Copy each of the entries below word for word, keeping every character unchanged.
▼
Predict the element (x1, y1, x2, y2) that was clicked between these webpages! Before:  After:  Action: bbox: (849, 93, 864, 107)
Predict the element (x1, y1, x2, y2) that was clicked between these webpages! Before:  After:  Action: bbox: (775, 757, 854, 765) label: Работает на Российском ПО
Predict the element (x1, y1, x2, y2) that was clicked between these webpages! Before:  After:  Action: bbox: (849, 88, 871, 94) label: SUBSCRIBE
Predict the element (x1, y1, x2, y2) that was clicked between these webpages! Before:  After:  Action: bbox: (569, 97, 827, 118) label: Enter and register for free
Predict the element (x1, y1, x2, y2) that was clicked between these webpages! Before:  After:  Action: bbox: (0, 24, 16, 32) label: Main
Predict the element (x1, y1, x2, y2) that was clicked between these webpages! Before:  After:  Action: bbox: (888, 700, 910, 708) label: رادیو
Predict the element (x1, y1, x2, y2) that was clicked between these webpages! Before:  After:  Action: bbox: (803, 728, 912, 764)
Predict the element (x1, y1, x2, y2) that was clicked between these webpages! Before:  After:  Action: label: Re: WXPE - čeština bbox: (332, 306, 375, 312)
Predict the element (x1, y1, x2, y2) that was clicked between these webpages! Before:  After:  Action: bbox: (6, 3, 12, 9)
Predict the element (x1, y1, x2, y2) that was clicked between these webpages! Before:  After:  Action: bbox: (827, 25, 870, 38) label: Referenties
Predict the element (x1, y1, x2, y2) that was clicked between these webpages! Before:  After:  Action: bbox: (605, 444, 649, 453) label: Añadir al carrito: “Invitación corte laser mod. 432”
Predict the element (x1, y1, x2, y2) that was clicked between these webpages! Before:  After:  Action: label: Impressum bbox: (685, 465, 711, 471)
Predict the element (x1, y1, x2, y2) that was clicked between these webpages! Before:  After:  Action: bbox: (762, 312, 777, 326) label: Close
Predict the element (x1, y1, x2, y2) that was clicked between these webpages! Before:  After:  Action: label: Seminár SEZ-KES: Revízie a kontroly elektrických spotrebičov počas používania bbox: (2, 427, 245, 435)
▲
ANSWER BELOW:
Predict the element (x1, y1, x2, y2) that was clicked between these webpages! Before:  After:  Action: bbox: (849, 93, 864, 107)
Predict the element (x1, y1, x2, y2) that was clicked between these webpages! Before:  After:  Action: bbox: (775, 757, 854, 765) label: Работает на Российском ПО
Predict the element (x1, y1, x2, y2) that was clicked between these webpages! Before:  After:  Action: bbox: (849, 88, 871, 94) label: SUBSCRIBE
Predict the element (x1, y1, x2, y2) that was clicked between these webpages! Before:  After:  Action: bbox: (569, 97, 827, 118) label: Enter and register for free
Predict the element (x1, y1, x2, y2) that was clicked between these webpages! Before:  After:  Action: bbox: (0, 24, 16, 32) label: Main
Predict the element (x1, y1, x2, y2) that was clicked between these webpages! Before:  After:  Action: bbox: (888, 700, 910, 708) label: رادیو
Predict the element (x1, y1, x2, y2) that was clicked between these webpages! Before:  After:  Action: bbox: (803, 728, 912, 764)
Predict the element (x1, y1, x2, y2) that was clicked between these webpages! Before:  After:  Action: label: Re: WXPE - čeština bbox: (332, 306, 375, 312)
Predict the element (x1, y1, x2, y2) that was clicked between these webpages! Before:  After:  Action: bbox: (6, 3, 12, 9)
Predict the element (x1, y1, x2, y2) that was clicked between these webpages! Before:  After:  Action: bbox: (827, 25, 870, 38) label: Referenties
Predict the element (x1, y1, x2, y2) that was clicked between these webpages! Before:  After:  Action: bbox: (605, 444, 649, 453) label: Añadir al carrito: “Invitación corte laser mod. 432”
Predict the element (x1, y1, x2, y2) that was clicked between these webpages! Before:  After:  Action: label: Impressum bbox: (685, 465, 711, 471)
Predict the element (x1, y1, x2, y2) that was clicked between these webpages! Before:  After:  Action: bbox: (762, 312, 777, 326) label: Close
Predict the element (x1, y1, x2, y2) that was clicked between these webpages! Before:  After:  Action: label: Seminár SEZ-KES: Revízie a kontroly elektrických spotrebičov počas používania bbox: (2, 427, 245, 435)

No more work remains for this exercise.